Bien qu’il soit avant tout connu pour ses magistrales et parfois monumentales sculptures en métal et en béton aux formes géométriques parfaites, il a également effectué quelques incursions dans le domaine des arts décoratifs, imaginant des chaises, des armoires et ce service de table. Des objets tout aussi sobres, géométriques, épurés et équilibrés que ses sculptures; dénués d’émotion et réductionnistes, d’une remarquable et presque inhumaine perfection.
Visite à New York
Retour en 2015. C’est lors d’une visite à la Fondation Judd à New York, peu après son ouverture, que Charlotte Macaux Perelman et Alexis Fabry découvrent les dessins du service de table de Judd. Ils sont émerveillés: "Nous avons découvert les dessins d’un service qui n’avait jamais été réalisé du vivant de l’artiste", témoignent-ils.

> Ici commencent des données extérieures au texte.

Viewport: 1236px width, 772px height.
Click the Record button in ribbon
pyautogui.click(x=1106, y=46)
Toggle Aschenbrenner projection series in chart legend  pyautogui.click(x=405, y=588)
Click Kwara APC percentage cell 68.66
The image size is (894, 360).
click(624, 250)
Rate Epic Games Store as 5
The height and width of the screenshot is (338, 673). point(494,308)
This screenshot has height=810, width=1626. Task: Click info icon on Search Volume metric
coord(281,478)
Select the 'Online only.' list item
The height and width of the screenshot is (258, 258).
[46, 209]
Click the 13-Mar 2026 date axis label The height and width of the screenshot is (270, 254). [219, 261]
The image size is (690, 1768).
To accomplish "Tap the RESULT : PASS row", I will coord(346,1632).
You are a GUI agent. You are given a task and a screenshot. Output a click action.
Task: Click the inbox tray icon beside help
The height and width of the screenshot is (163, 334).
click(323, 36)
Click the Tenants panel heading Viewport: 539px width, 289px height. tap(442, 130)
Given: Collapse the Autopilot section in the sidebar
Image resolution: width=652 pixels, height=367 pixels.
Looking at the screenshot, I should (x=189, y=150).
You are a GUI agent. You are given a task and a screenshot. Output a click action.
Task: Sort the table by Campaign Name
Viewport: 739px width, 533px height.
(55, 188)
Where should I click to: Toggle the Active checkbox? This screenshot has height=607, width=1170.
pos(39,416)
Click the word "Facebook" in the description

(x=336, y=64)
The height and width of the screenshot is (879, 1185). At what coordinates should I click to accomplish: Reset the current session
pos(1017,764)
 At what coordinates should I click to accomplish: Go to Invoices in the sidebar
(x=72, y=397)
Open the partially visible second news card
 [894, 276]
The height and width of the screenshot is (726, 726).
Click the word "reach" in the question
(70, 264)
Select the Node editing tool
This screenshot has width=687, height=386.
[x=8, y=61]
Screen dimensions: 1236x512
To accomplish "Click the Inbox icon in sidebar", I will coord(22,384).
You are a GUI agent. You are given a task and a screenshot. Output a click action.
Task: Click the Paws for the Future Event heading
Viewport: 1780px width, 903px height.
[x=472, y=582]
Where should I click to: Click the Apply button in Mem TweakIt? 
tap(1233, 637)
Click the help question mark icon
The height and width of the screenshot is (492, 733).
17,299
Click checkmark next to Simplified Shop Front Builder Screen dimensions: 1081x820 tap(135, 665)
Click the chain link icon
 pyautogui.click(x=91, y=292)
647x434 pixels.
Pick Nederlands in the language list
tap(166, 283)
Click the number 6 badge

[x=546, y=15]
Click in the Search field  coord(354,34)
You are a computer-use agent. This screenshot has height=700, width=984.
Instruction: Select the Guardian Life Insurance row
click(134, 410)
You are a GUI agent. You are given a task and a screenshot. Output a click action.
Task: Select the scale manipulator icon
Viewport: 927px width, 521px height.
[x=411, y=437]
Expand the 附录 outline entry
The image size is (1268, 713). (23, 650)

"Nous avons découvert les dessins d’un service qui n’avait jamais été réalisé du vivant de l’artiste."Charlotte Macaux Perelman et Alexis Fabry
Leur intérêt est piqué au vif. Ils effectuent des recherches. L’existence de dessins, enterrés dans les archives de Judd à Marfa (une légendaire ville d’artistes au fin fond du Texas), leur est apparue comme une occasion évidente.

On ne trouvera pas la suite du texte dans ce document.